A autenticação de dois fatores é mais fácil ainda de usar. Ao instalar, por exemplo, o Facebook e o WhatsApp, as próprias plataformas oferecem o 2FA – que muita gente não ativa por receio de receber o segundo código via SMS. Esse sistema nada mais é do que ter uma nova etapa de verificação para provar que é você mesmo que está entrando no serviço em que está inscrito. Pode, por exemplo, pedir para você digitar um código enviado por SMS, email ou mesmo chamada telefônica, que chega no número ou caixa postal que você tiver cadastrado. Essa verificação sempre é pedida caso você acesse suas contas por outro aparelho. “Quem habilitar o 2FA não vai experimentar o que aconteceu com o (ministro Sergio) Moro”, disse Prado. O então juiz Sergio Moro teve hackeadas suas conversas com procuradores da operação Lava Jato quando se comunicava pelo aplicativo Telegram.

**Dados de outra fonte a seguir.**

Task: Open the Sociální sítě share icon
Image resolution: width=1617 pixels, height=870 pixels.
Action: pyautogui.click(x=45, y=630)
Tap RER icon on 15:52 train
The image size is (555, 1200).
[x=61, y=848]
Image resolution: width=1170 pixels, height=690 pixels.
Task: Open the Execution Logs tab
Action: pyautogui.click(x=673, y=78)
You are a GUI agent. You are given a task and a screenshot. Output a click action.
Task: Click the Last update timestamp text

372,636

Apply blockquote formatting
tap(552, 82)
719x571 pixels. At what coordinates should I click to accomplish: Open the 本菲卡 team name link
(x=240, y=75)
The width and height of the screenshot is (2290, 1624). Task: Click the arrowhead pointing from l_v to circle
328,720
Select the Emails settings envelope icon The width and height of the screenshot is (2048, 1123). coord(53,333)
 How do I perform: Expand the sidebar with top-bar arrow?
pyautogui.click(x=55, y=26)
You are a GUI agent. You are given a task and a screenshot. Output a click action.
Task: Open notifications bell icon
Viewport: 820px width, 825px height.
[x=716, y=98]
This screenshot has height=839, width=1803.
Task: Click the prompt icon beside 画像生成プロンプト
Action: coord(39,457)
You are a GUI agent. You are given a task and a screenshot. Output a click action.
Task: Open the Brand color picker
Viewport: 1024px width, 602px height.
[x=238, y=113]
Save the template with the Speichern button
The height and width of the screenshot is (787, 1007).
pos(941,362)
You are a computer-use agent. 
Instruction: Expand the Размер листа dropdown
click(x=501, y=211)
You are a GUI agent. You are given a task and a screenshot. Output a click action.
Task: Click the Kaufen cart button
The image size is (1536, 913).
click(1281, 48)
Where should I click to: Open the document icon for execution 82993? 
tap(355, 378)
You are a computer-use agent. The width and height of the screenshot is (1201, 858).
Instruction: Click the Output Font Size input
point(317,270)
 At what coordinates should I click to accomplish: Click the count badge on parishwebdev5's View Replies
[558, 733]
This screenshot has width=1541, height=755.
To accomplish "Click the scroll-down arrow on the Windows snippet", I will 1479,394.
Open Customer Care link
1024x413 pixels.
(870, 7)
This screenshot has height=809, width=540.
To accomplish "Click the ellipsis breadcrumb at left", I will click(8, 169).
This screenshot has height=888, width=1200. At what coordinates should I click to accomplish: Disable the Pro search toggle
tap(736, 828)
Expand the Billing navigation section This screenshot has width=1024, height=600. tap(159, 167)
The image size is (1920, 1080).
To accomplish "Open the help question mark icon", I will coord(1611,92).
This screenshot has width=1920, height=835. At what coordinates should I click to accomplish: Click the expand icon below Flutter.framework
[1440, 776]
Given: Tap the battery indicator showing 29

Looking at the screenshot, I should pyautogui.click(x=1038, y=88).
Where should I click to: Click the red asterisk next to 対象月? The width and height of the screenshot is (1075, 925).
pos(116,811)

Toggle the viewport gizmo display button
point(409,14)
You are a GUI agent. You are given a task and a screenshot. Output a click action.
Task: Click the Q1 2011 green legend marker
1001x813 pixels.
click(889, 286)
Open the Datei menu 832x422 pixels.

O WhatsApp, por exemplo, identifica e avisa se houve tentativa de recuperação de senha (ou se alguém tentou várias vezes entrar em seu perfil). Mesmo assim, dia 9 de outubro foi a vez de a atriz e apresentadora Adriane Galisteu tornar pública a experiência de ter tido seu aparelho hackeado por alguém que usou seu WhatsApp para aplicar golpes em sua lista de contatos.

CRIME DEVASTADOR

O crime virtual é rápido e devastador. É por isso que empresas de grande porte alocam até centenas de colaboradores em equipes de defesa anti-invasões. O processo é simples: um time (red team), formado por hackers, tenta achar uma brecha no sistema de proteção, formado por um segundo time (blue team). “Para criar a defesa, tem que saber atacar”, explica Prado.

No campo individual, Prado cita o caso hipotético de um usuário que teve a conta de WhatsApp invadida, e o hacker, já de posse da senha da caixa postal, ter pedido por e-mail a recuperação do login do aplicativo de mensagens. Aí fica fácil: o criminoso entra via WhatsApp Web. Outro exemplo citado pelo executivo de segurança cibernética, desta vez de extorsão: um usuário tem sua senha vazada por uma plataforma qualquer (por bug ou hackeamento), como já aconteceu com LinkedIn e outras redes, e essa senha eventualmente ser a mesma que ele usa para checar seus exames em um laboratório médico. O hacker descobre que o dono do perfil tem HIV e começa extorqui-lo via Facebook.

Como recomendação de plataformas de segurança, tanto para gerenciamento de senha como instalação de segundo fator de autenticação, Prado cita a LastPass e 1Password.